Dans leur analyse de la situation du point de vue des droits humains, les OSC tiennent l’Etat pour principal responsable de la situation pour avoir contracté des engagements internationaux en ratifiant de nombreux d’instruments de protection des humains qui lui assignent des obligations dont le droit d’accès au foncier. A titre d’exemple, elles citent le Pacte international relatif aux droits sociaux culturels (PIDESC), les directives volontaires de la FAO pour une gouvernance foncière responsable des régimes fonciers applicables aux terres, aux pêches et aux forêts dans le contexte de la sécurité alimentaire nationale.

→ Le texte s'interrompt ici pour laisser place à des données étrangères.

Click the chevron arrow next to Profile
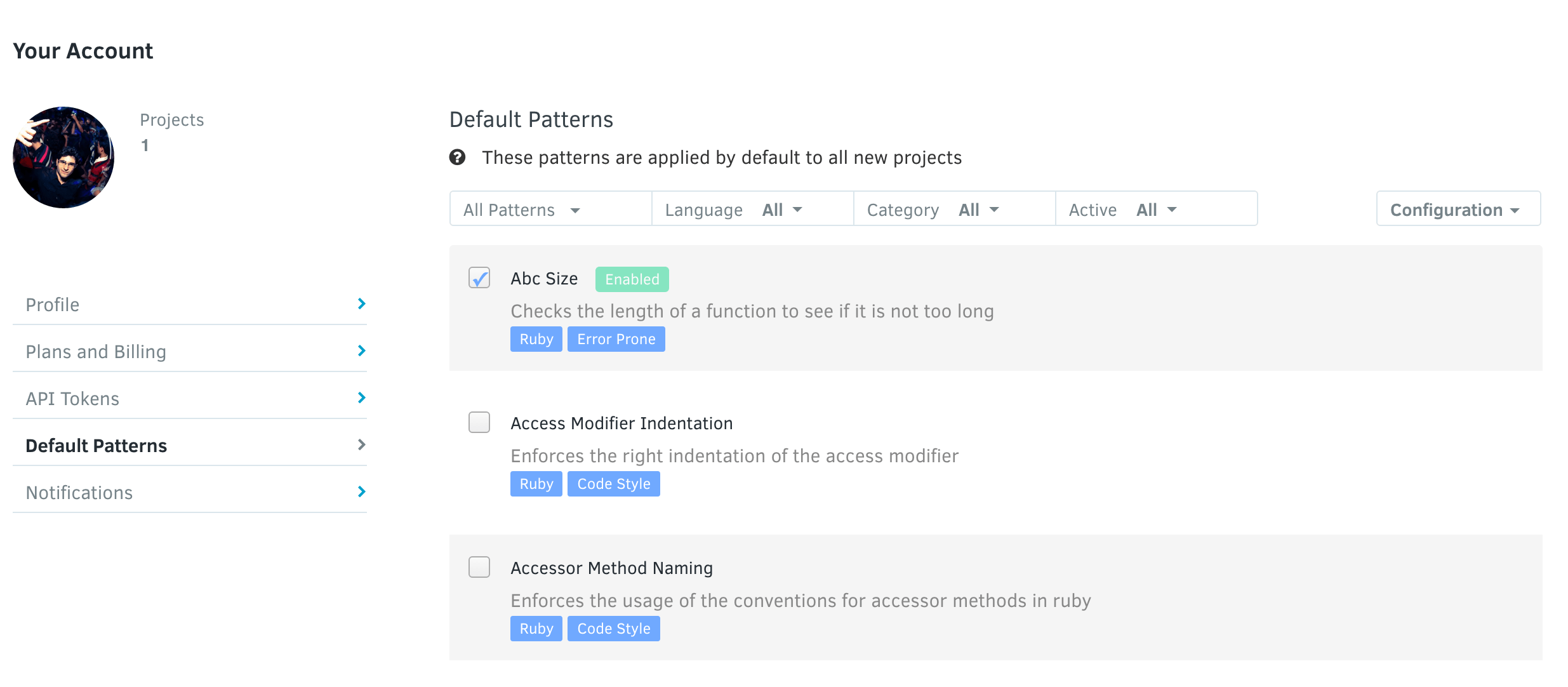 (x=361, y=303)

« Vu que la communauté de Kounkoufouanou s’est installée dans ladite localité selon les procédures du droit coutumier et ce depuis 30 ans », les participants ont estimé qu’il y a lieu de leur reconnaitre des droits fonciers sur les terres en cause. Cela, comme il en aurait été le cas ailleurs comme la préfecture de Fada N’Gourma qui y a autorisé l’implantation d’une pompe à motricité manuelle au profit des membres de la communauté en 2002 et une école primaire de quatre classes qui y a été construite en 2009 pour la scolarisation des enfants. « Si cette communauté doit être déplacée pour une cause d’utilité publique, les dispositions nationales en la matière imposent une juste et préalable indemnisation », ont soutenu les participants.

En rappel, FIAN est une organisation internationale de défense du droit à l’alimentation à but non lucratif. Elle fonctionne indépendamment de tout gouvernement, parti politique, idéologie et religion.